The old Texas Mexican, at least the original part with the loft above, felt like a warren: Dark and a tad claustrophobic. Not an issue in Midtown at what used to be Taco Loco Taqueria near 24th. Two rows of big windows—one just below the roof line, one just above—cascade light onto the spacious interior with aisles wide enough to accommodate two-lane dim-sum cart traffic. There’s a row of commodious booths and plenty of tables. The brick walls are brightened by large reddish and orange infused paintings. Shifting lights, flowing in one sitting from pink to green on the glass shelves behind the bar, dapple an enviable array of tequila. Below the counter, the bar stays a steady Prussian blue, at least during several visits. In a nice touch of detail, there are hooks beneath the counter on which to hang outerwear.
Overall, this is a more conducive site for a couple belts after work and then dinner.
A paragraph about the ubiquitous Justin, who seems manager, major domo, barkeep and waiter rolled into one. He taps kegs, delivers food, makes margaritas and carries it all off with verve. Seek and heed Justin’s advice. For example, the spectacular—and, at $10, ridiculously affordable—Santa Fe salad, with its eruption of thin tortilla strips at its center, is best enjoyed with a mix of ranch dressing and the table salsa, Justin says. For those wanting more fuego, Justin gets the chef to mix into the red table salsa a double dollop of the El Diablo sauce, described on the menu as “fire hot” but nowhere near as feverish as the fiendish Laotian’s War Sauce up the street at My BBQ Spot. Not a conflagration but certainly an attention getter. Justin’s tailor-made salad dressing is a snappy accompaniment to the chunks of beef, roasted corn, poblanos, carrot shards, shredded red cabbage and cotija, most of which sinks to the bottom of the thicket of romaine and iceberg lettuce forcing a diner to eat their greens if only to unearth the other goodies.
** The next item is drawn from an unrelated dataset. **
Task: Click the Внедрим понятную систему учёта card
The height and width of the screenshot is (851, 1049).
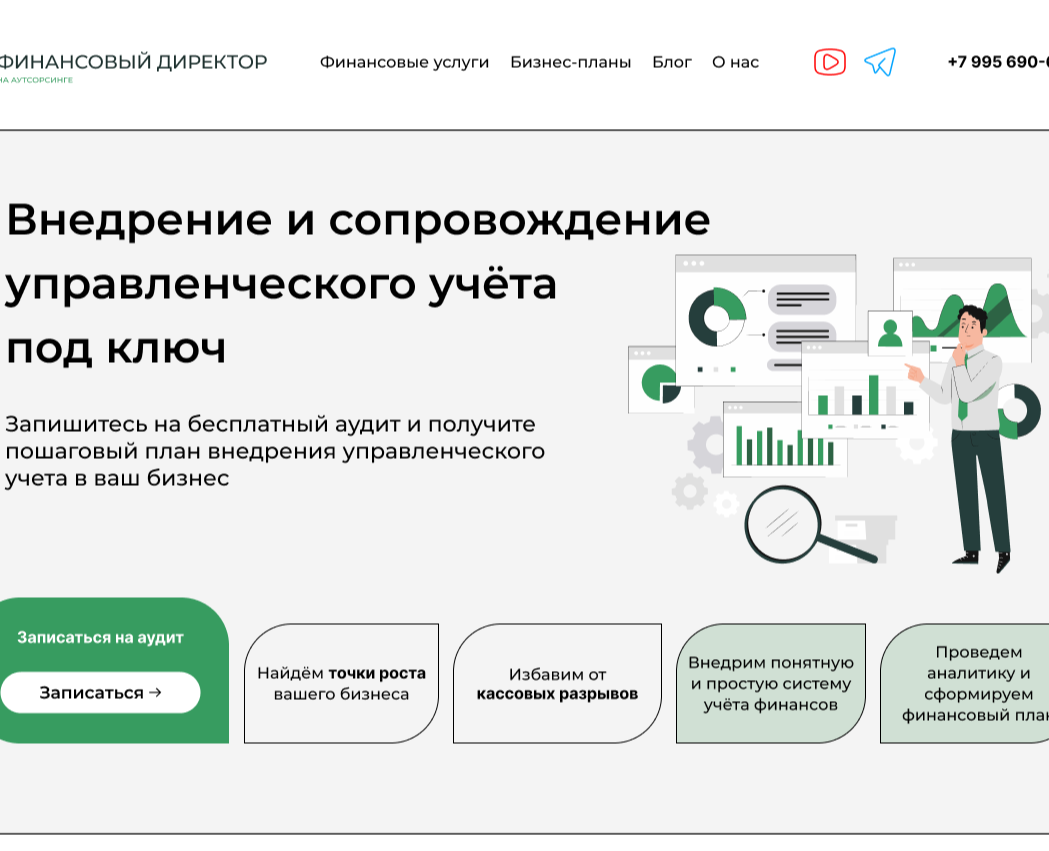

The carnitas are a bit tough and over crisp on one visit. An interesting new addition to the Tex Mex repertoire—this also recommended by Justin—is Fajitas Au Gratin. Au gratin, as this enfeebled mind believes is not a synonym for potatoes, otherwise it would be redundant. So, the initial shock at finding none in the sizzling mass of jack cheese, bacon, bell pepper and an occasional onion is ill-founded. Chicken, not beef, Justin insists.
As to the skirt steak being “World Famous,” as the menu claims, others must judge. There is no dispute, however, the chunks are cooked to a juicy medium and Tex Mex is right to call it its signature dish.
Something old, something new: Try the chili verde: It’s swell, too.